Black Feminist Media Methods, NMDS 5030
Brittnay Proctor-Habil, Mellon Postdoctoral Research Fellow in Race and Media
This course explores the various methodologies used in media studies at the nexus of sound studies and visual culture. The course is taught from a Black feminist episteme, meaning that we center work and scholarship coming out of black feminism (in its many variations and pluralities). During the course, we address the context, historicity, and politics surrounding media studies, sound studies, and visual culture, as well as the antagonisms and tensions that have emerged in Black feminist approaches to these fields of inquiry. We survey an array of methods and approaches used in Black feminist approaches to media studies, sound studies, and visual culture, which include but are not limited to Black feminist theory, Black Marxist critiques of capital, Black performance theory, listening, discourse analysis, "viewing/looking," the process of description, sound art, the use of sound in Black literature, archival research, and ethnography. The seminar will be organized around guided discussions, lectures, seminar papers, selected readings, and intermittent praxis exercises.
Sex Tech Lab, NPSY 2005
Pantea Farvid, Associate Professor of Applied Psychology
The SexTech Lab is an interdisciplinary and applied psychology research lab in the Schools of Public Engagement with a diverse group of members (undergraduates, graduates, community members, and research fellows) from The New School and beyond. Our work addresses various intersections of contemporary interpersonal, social, and structural inequities, with a view to sparking empirically driven social and political change. Using qualitative, quantitative, mixed, and participatory methods, our work is divided into four areas: 1) Social Justice: working to elevate the status of marginalized/minoritized populations (e.g., LGBTQIA+, migrants, BIPOC, incarcerated, sex workers); 2) The Psychology of Gender and Sexuality, particularly in the domain of new and emerging intimate practices (e.g., non-monogamy, online sex work); 3) Technology and Ethics: evolving issues regarding technology, psychology, and mediated society; and 4) Decolonial Psychology: active decolonization efforts at the individual, interpersonal, disciplinary, and societal levels. Members are involved in regular meetings during the semester and can expect theoretical, methodological and analytical training related to the areas stated above; work within an interdisciplinary framework embedded in psychology; participation in research, community action, and outreach and work with media; development of independent research projects and/or collaboration on ongoing work; the opportunity to collaborate on scholarly presentations and publications; and a safe, egalitarian, and supportive environment for all students interested in psychology for social change.

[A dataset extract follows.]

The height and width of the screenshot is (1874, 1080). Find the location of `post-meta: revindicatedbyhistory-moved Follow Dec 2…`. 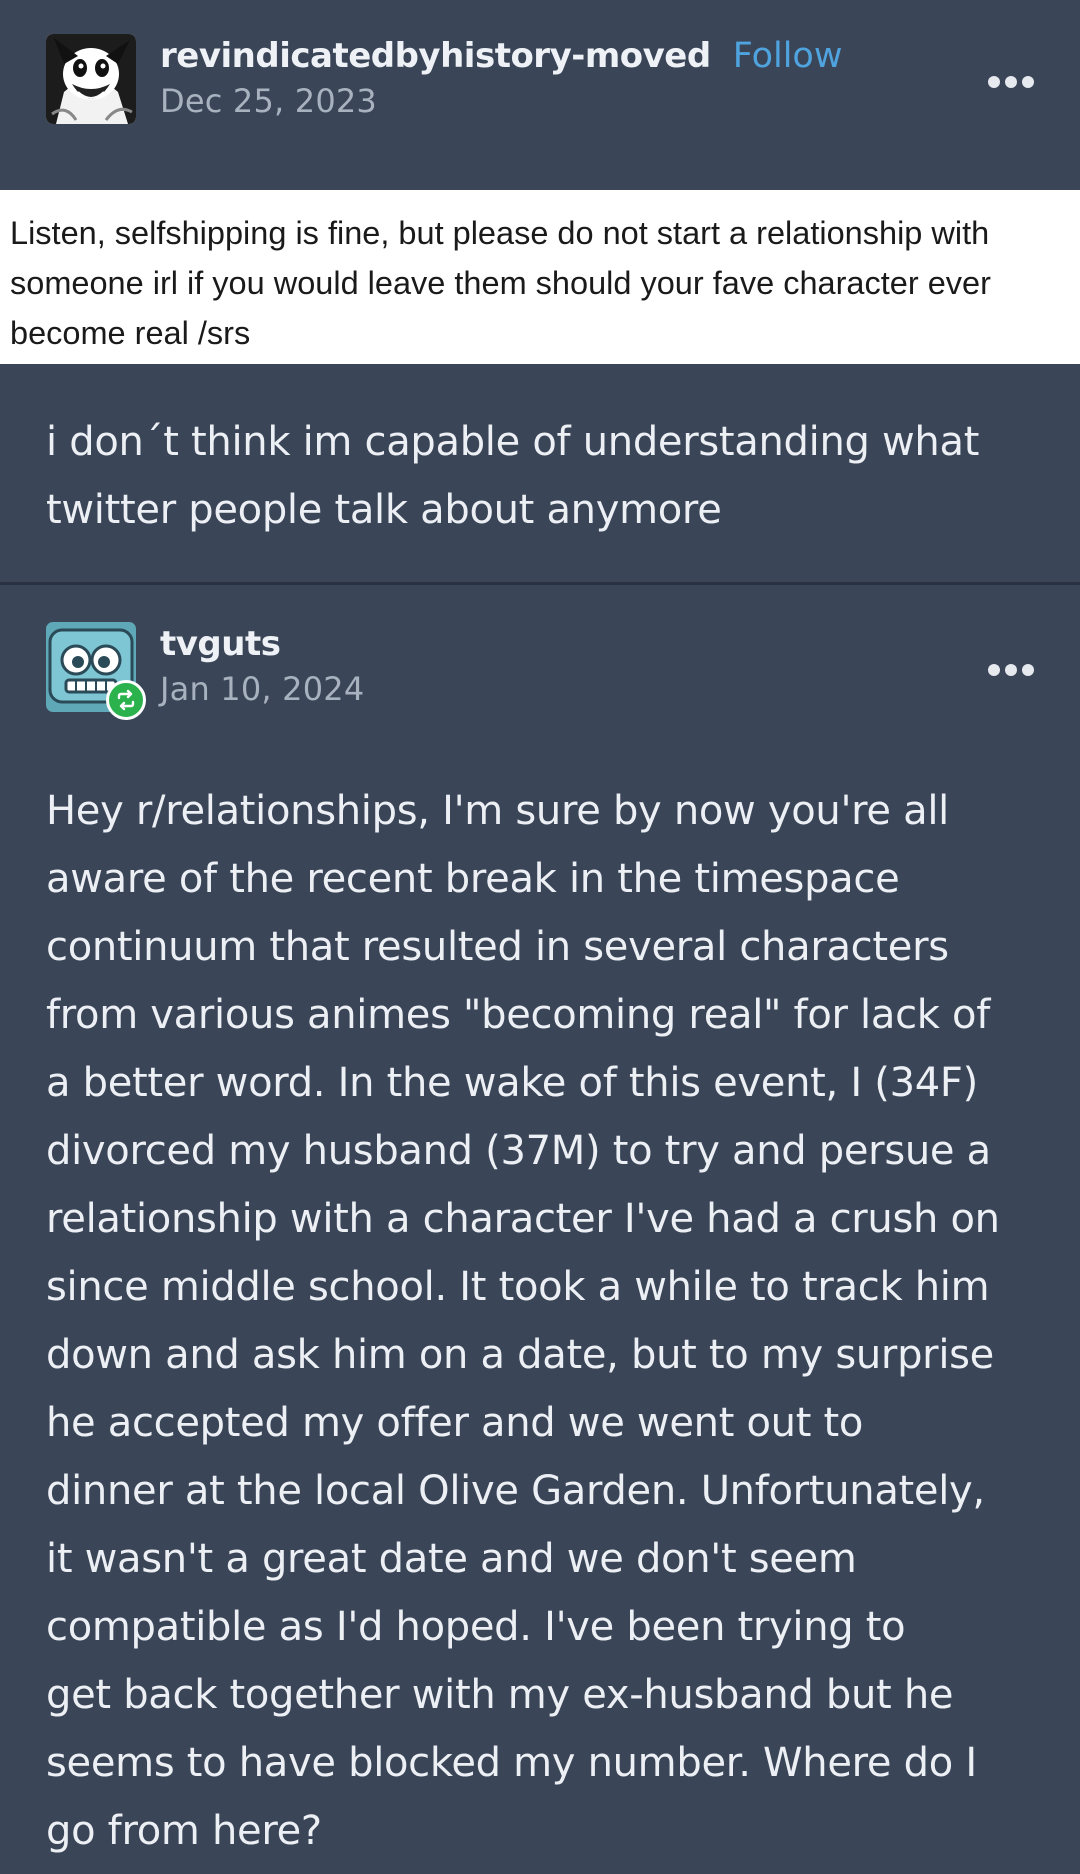

post-meta: revindicatedbyhistory-moved Follow Dec 2… is located at coordinates (501, 78).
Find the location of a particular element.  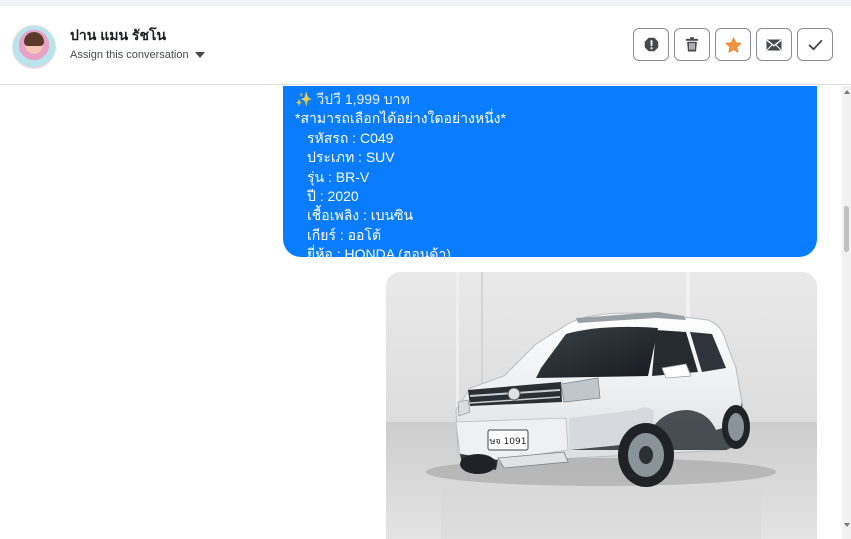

From Big Bads to Breaking Bad: Race, Gender, Class, and the Female Villain, UTNS 5132
Faculty TBA
In this three-credit media elective course, students use a critical eye to explore race, gender, class, and power structures through an often overlooked pop culture archetype: the female villain. We examine the ways in which female villains—from Batman’s Harley Quinn to Rose from Jordan Peele’s Get Out—get written and how we, as pop culture consumers, view them.